The bodies were badly mutilated. Sion hospital morgue had a capacity of 22 bodies (now upgraded to 78).

It took hours to vacate an OPD ward to place the increasing number of mutilated bodies. “We realized then, that resource management needs to be improved,” assistant professor at forensic department Dr Rajesh Dere said.

There were talks of a system to grade the injured to ensure treatment is first given to the severely injured during disasters, but it has not been implemented.

While National Disaster Management Authority (NDMA) recommends identification of warehouses for storing bodies in case of mass casualties, doctors at tertiary-care hospitals admit no such back-up options are present, either under the state government or the civic body guidelines.

The 2006 blasts had something forensic experts were not used to, bodies mutilated beyond recognition. In the days that followed the blasts, relatives had to run from one hospital to another looking for bodies.

The difficult part was showing mutilated limbs or body parts for identification, forensic experts admit. “The disaster made us realize that a centralized system needs to be generated where, whenever there is a disaster, pictures could be clicked of dead bodies and their belongings and numbered. Relatives could view the picture for identification.

This would save them the trouble of running around,” Dr Harish Pathak, KEM Hospital’s forensic department head said. No such system is in place. In case a disaster strikes, each civic and state hospital documents dead bodies without co-coordinating with the other hospitals. The disaster plan sets guidelines for a nodal officer in each public hospital to be the point of contact.

For the 24 civic hospitals, just one nodal officer has been assigned, apart from another nodal officer at JJ hospital. Additionally, the triage system continues to remain in books. According to Dere, in case of mass casualties, social workers and police officers first identify critical patients and send them to the nearest hospital. “Currently, it is like first come, first admit.

In such cases, those in need of urgent medical attention may be left behind. By the time they are transported to a hospital, they lose the golden hour period,” Dere said. According to experts, in a triage, patients requiring immediate attention are marked ‘red’ while those with less serious injuries are marked ‘yellow’. The dead are marked ‘black’ and can be attended to last.

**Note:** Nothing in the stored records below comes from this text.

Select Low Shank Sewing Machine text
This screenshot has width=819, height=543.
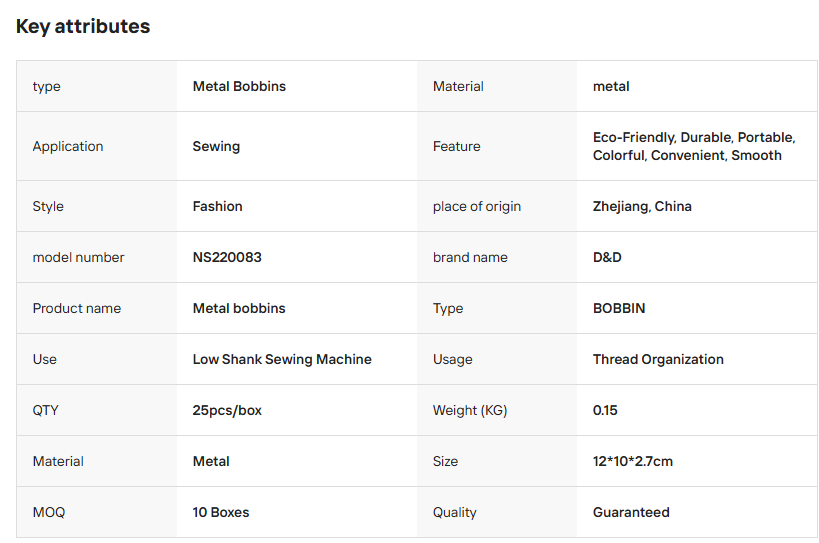pos(282,359)
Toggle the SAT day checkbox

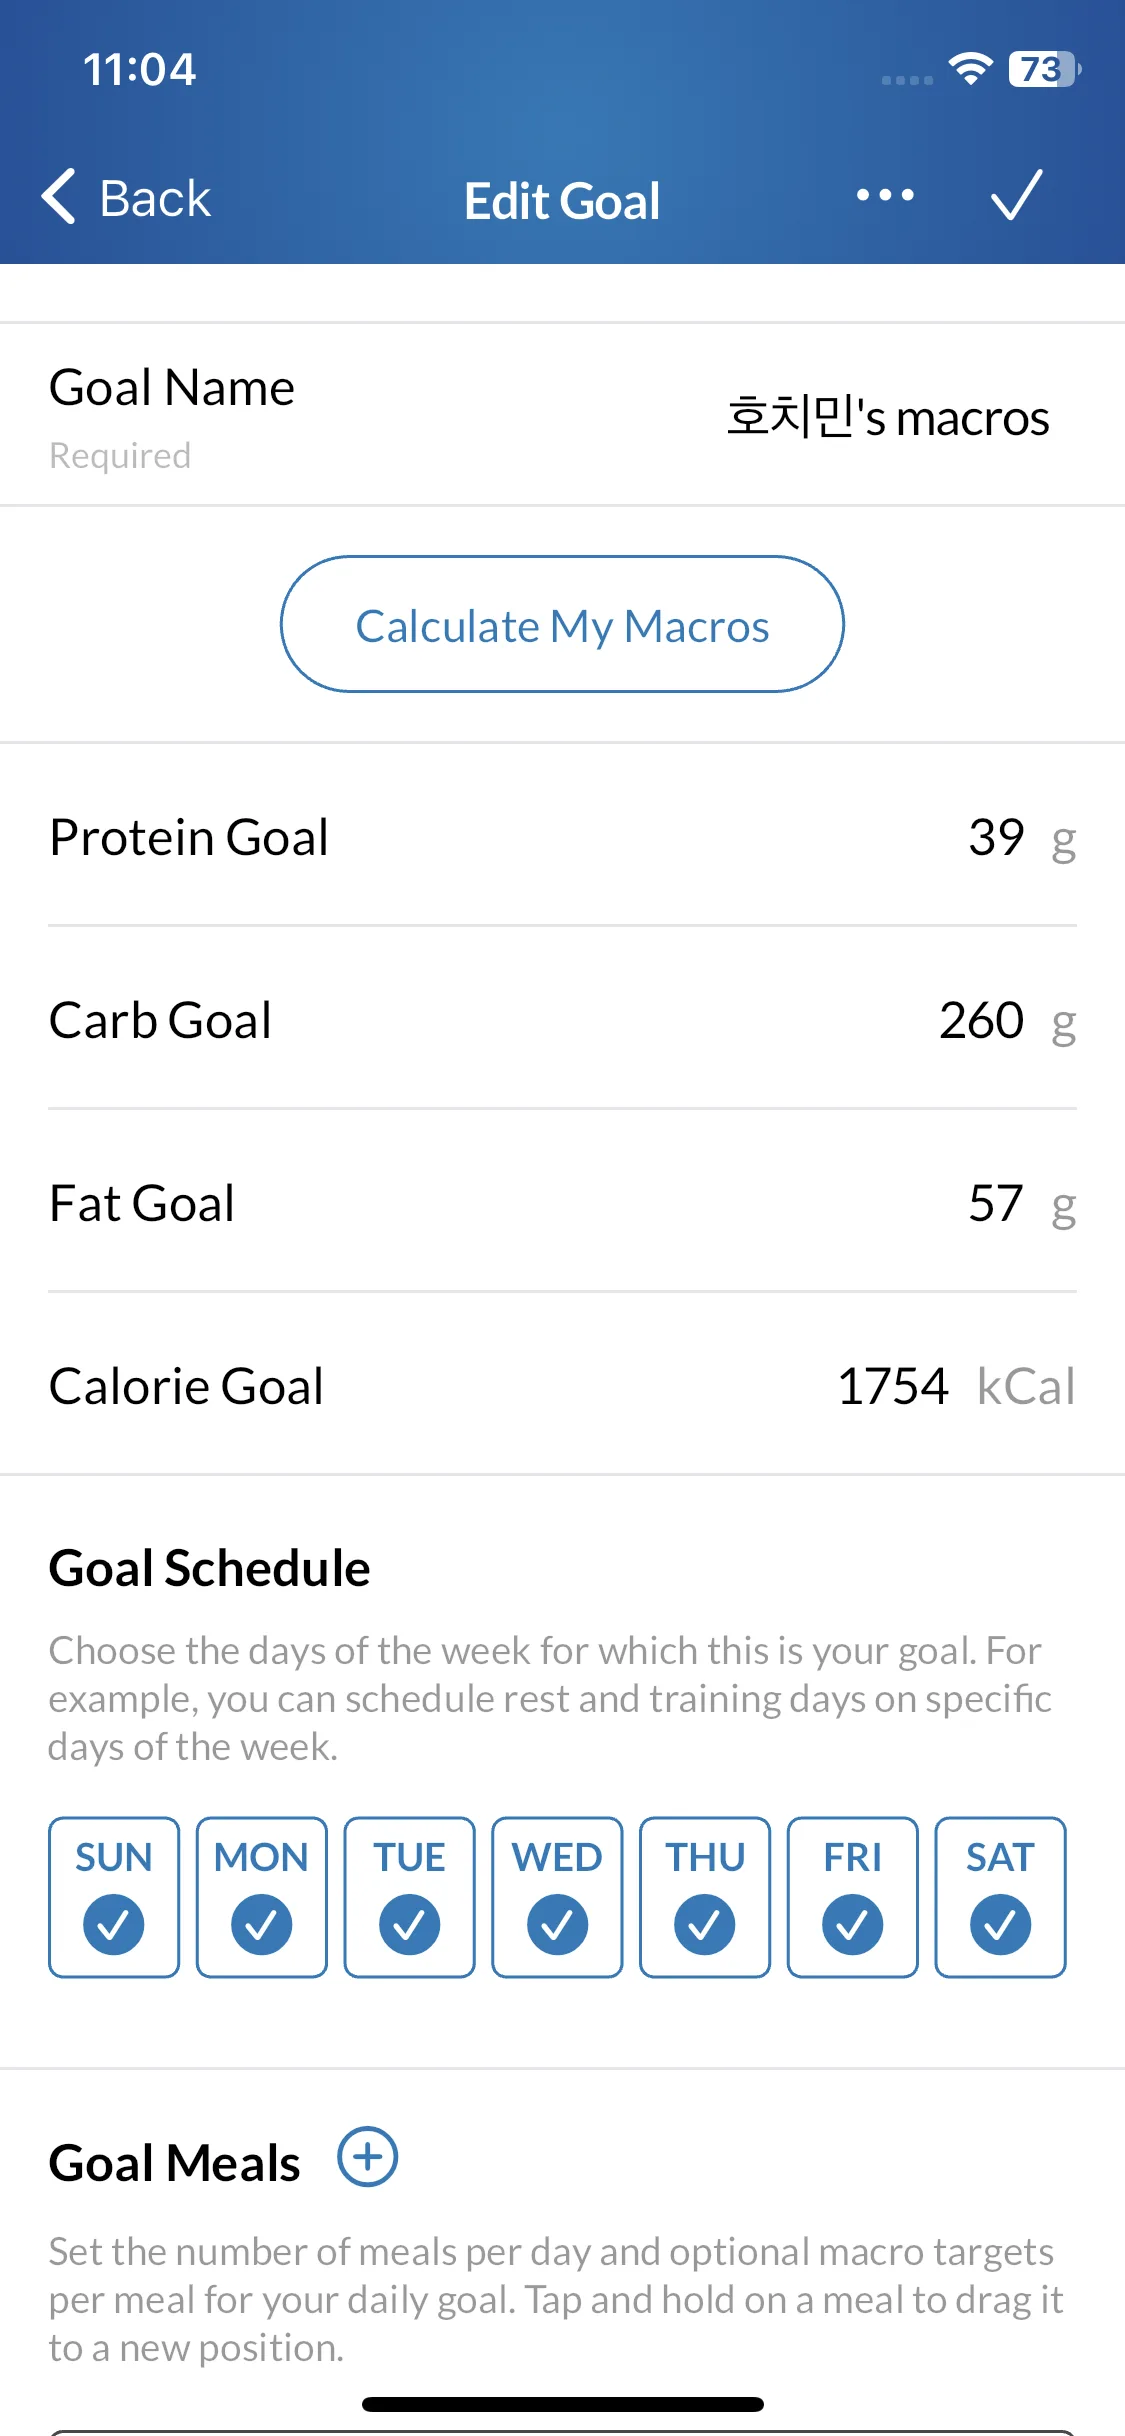[1000, 1897]
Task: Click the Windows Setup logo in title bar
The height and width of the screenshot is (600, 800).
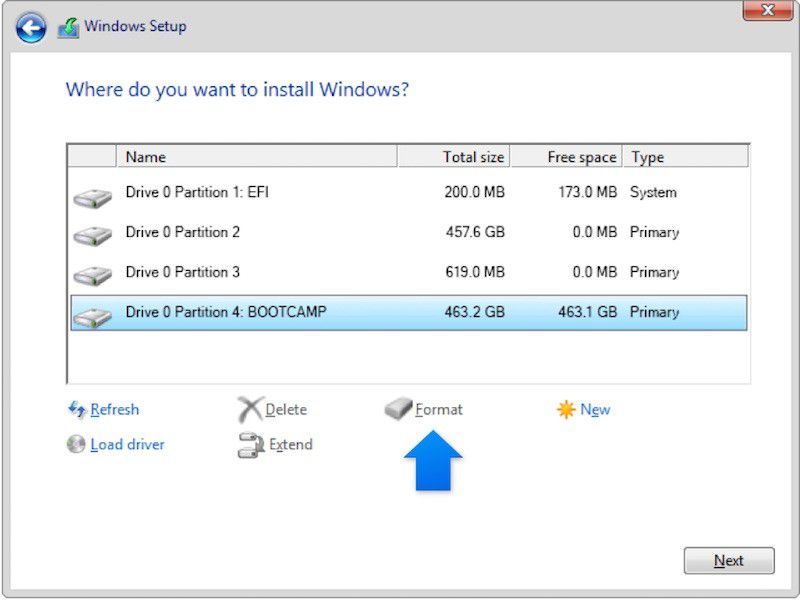Action: [x=68, y=27]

“Police need to be sensitized on the triage method. This will help in saving lives,” Pathak said

Last to be disposed — skull of ‘bomber’

A part of the skull bone, half frontal face with a cracked maxilla and broken cheekbones were the last remains of a body disposed off after the 7/11 Mumbai train blasts. The skull, buried 186 days after the blasts, was suspected to be of a terrorist named Salim, though it could never be confirmed. He was the 187th person to be buried in the weeks that followed the blasts.

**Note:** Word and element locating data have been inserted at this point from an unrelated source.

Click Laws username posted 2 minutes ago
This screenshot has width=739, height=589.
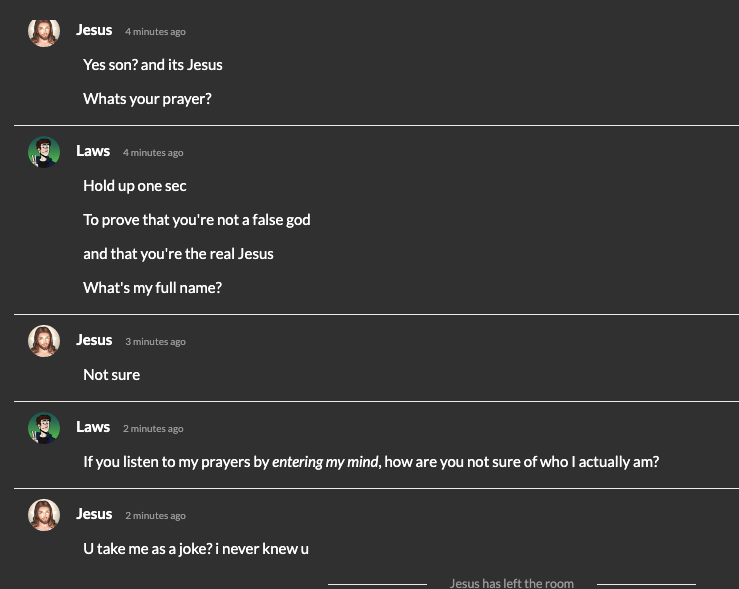[93, 427]
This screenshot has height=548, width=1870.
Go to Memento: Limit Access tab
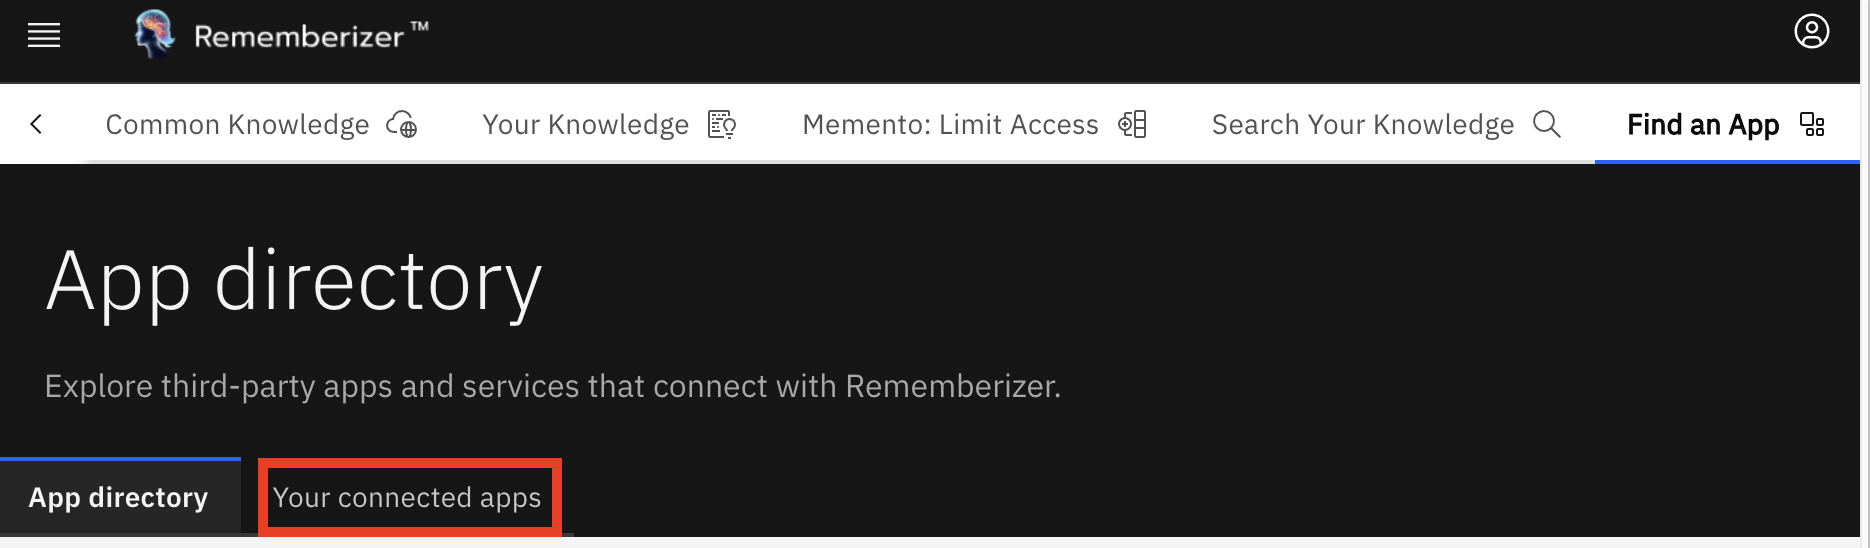click(950, 125)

In the years that followed, two other victims— Ashfaq Khan and Parag Sawant— passed away bringing the death toll to 189.

Forensic experts, part of the investigation in 2006, remember how the half charred face was brought to them within hours of the blasts on July 11, 2006. In the next three days, 186 of the 187 bodies, rather parts of bodies, were identified and claimed by relatives. Except that one skull.

“We then suspected that the skull may belong to the bomber himself,” said Dr Harish Pathak, then associate professor at forensic department of civic-run Sion hospital, where the skull was kept in the morgue. The hospital contacted ATS who arranged for facial reconstruction for identification.

A team of plastic surgeons, dental surgeons and forensic experts reconstructed the face, said Dr Rajesh Dere, currently assistant professor in Sion hospital’s forensic department. The half skull bone had broken into over a dozen pieces which had to be carefully put together, he said.

“The maxilla (part of upper jaw and palate) had cracked and we required a dental team to fix it. In the process of reconstruction, we realized that the deceased must have been very close to the bomb when it went off,” Pathak said. The forensic experts believe that the bomb was either in the backpack or close to the mid-riff of the “bomber” and the explosion blew almost the whole of his body.

The team took a week to reconstruct the facial bone following which plastic surgeons helped in creating a cosmetic skin. The probable face structure was generated on computer and an artist was called to make a sketch. “The sketch was circulated among investigating agencies, but nothing came out of it,” a doctor, who was part of the team, said.